Agrobusiness : 17 réformes pour attirer le secteur privé

Validées par le gouvernement camerounais et ses partenaires techniques et financiers, elles vont servir de boussole pour l’amélioration du cadre des affaires au profit du secteur agropastoral.

Les partenaires du Cameroun aux côtés du ministre Gabriel Mbairobé.

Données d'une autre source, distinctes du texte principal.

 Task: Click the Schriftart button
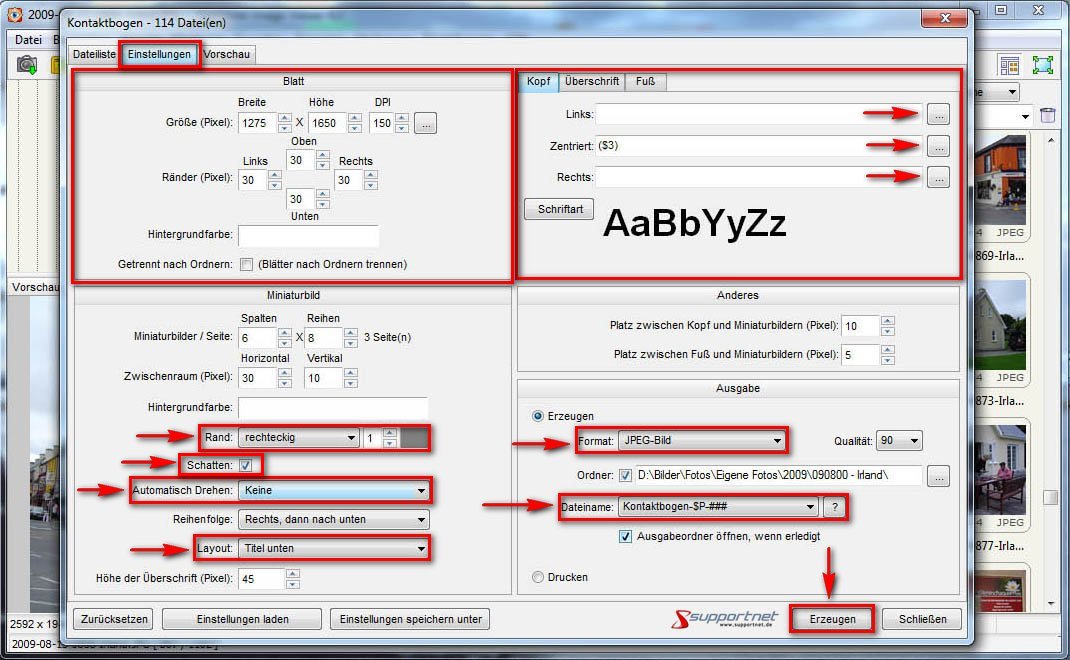tap(559, 209)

Elles épousent l’esprit et la lettre de la Stratégie de développement du secteur rural/Programme national d’Investissements agricoles (SDSR/ PNIA 2030). Elles vont de la modernisation des outils de production, de transformation de conditionnement et de recherche sur les produits agropastoraux, au renforcement des capacités nationales et du cadre règlementaire pour le développement des infrastructures dans les bassins agropastoraux, en passant par l’introduction des modules de formation agropastorale dans les programmes scolaires et promouvoir l’esprit d’entreprise des jeunes. Elles ont un volet opérationnel et un budget global d’environ 20 milliards FCFA. C’est l’essence de la présentation officielle du plan de réforme prioritaire pour l’amélioration de l’environnement des affaires dans le secteur agropastoral au Cameroun. Organisée par le Projet d’Assistance technique du Bureau international du Travail (Bit), avec le soutien de Pea-Jeunes, et en collaboration avec le ministère de l’Agriculture et du Développement rural (Minader) et le ministère de l’Élevage, des Pêches et Industries animales (Minepia), la cérémonie a eu lieu à Yaoundé le 11 août dernier.

Objectifs
Selon Gabriel Mbairobé, il s’agit «d’améliorer le cadre des affaires dans l’agriculture sur le plan politique, sur le plan social, environnemental, et sur le plan économique de manière à ce que les privés se trouvent dans un cadre déjà viable pour qu’ils puissent faire des affaires qui puissent leur rapporter de l’argent». Pour le Minader, ce plan de réforme est l’aboutissement d’un long processus entamé en 2015, avec la mise en œuvre par le Cameroun du Pea-Jeunes, sur financement du Fonds international de développement agricole (Fida), et suivi quelques années plus tard de la signature d’une convention de partenariat fructueux entre le Bit et le Pea-Jeunes. La représentante du Bit, Lassina Traoré, a précisé qu’«il est important non seulement de fournir une assistance aux entreprises et aux organisations qui les soutiennent, mais également de créer un environnement réglementaire politique et institutionnel stimulant qui permet aux entreprises de démarrer, de grandir et de survivre».